#### Required actions
1) In the interview about Mahmoud Khaled's house museums, at what event did "Proposal for a House Museum of an Unknown Crying Man" first appear?
2) Carry on the interview about Mahmoud Khaled's house museums from the point where it stops.
-- BEGIN Passage --
Mahmoud Khaled has in recent years taken the house museum—a space dedicated to the legacy of the person (real or invented) who lived there—as his medium. Beginning with “Proposal for a House Museum of an Unknown Crying Man” at the 15th Istanbul Biennial in 2017,1 Khaled has used these imagined sets to explore the violence and power of memorialization. In his first UK solo exhibition at The Mosaic Rooms, “Fantasies on a Found Phone, Dedicated to the Man Who Lost it,” the Berlin-based, Egyptian artist transforms the gallery space into a domestic setting. This immersive environment—featuring murals, sculpture, photography, a sound piece, and an artist’s book—imagines the life of the anonymous owner of a misplaced phone in order to commemorate it. This project builds on Khaled’s continued interest in museums and archives as apparatuses of history-telling that can be reappropriated to document and celebrate marginalized queer lives. His work examines the tension between the public and the private, as well as the relationships between identity, anonymity, and intimacy.
Dina Ramadan: Your first use of the form of the house museum memorialized a character you call the “unknown crying man.” Who was this figure?
Mahmoud Khaled: The image that started this whole project is a “poor image” in that, in itself, it has no visual-contextualizing information. It is an abstracted photograph of a weeping man dressed in white, hiding his face with white cloth. We don’t see his identity. There is no indication of when or where the photograph was taken.
In fact, it first appeared in the Egyptian press in May 2001, following the arrest of 52 men on a boat on the Nile which was hosting a party for gay men who were subsequently charged with “obscene behavior” and “contempt of religion.”2 This anonymous figure was, presumably, one of these persecuted men. Despite the poverty of this image, it has managed to sustain a position of authority for more than 20 years and gain an economic value within the ecosystem of photojournalism. For example, any news agency writing a piece about homosexuality in Egypt used this image to illustrate their texts. It became a stock image, representative of a larger community.
-- END Passage --
-- BEGIN Supplied information --
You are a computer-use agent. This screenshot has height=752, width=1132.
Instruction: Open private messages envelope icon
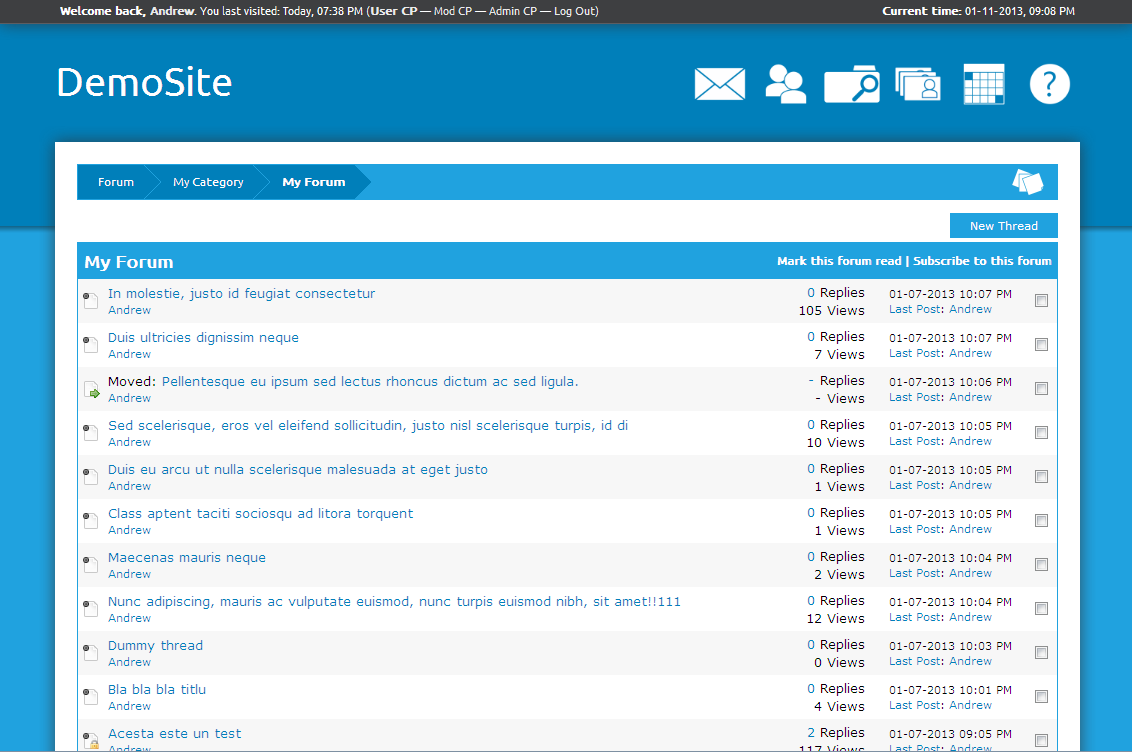(x=719, y=84)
-- END Supplied information --
#### Set of answers
1) It appeared at the 15th Istanbul Biennial in 2017.

2)
I wanted to unpack the complexity of this image, my relationship with it, and reflect on the moment when a person becomes known for being unknown, when remaining unknown becomes an act of political resistance to the state violence of outing people through an orchestrated media spectacle.
DR: Why did you choose to work with the house museum as a medium of memorialization, given that anonymity is such a crucial aspect of the unknown crying man? How does this challenge the form of the house museum?
MK: There is a strong contrast between the medium and the subject of the work that made the conceptual process intense and exciting. Naturally, a house museum cannot be created for an unknown person, as part of its mission as an institution is to celebrate and commemorate that person and their legacy. Building a museum for an unknown person is an absurd act, but I was seduced by its absurdity, and this generated a lot of questions throughout the process. How do we commemorate an unknown person? How do we write an invisible history?
The work celebrates anonymity and privacy in a form that is all about transforming the private into the public. These paradoxes are what inspired the methodology.
DR: I was thinking about the parallels between the public/private space of the house museum, and in your upcoming exhibition, “Fantasies on a Found Phone, Dedicated to the Man Who Lost it,” the assumed privacy of someone’s phone found in a public bathroom. In both cases someone’s private material is suddenly made very public.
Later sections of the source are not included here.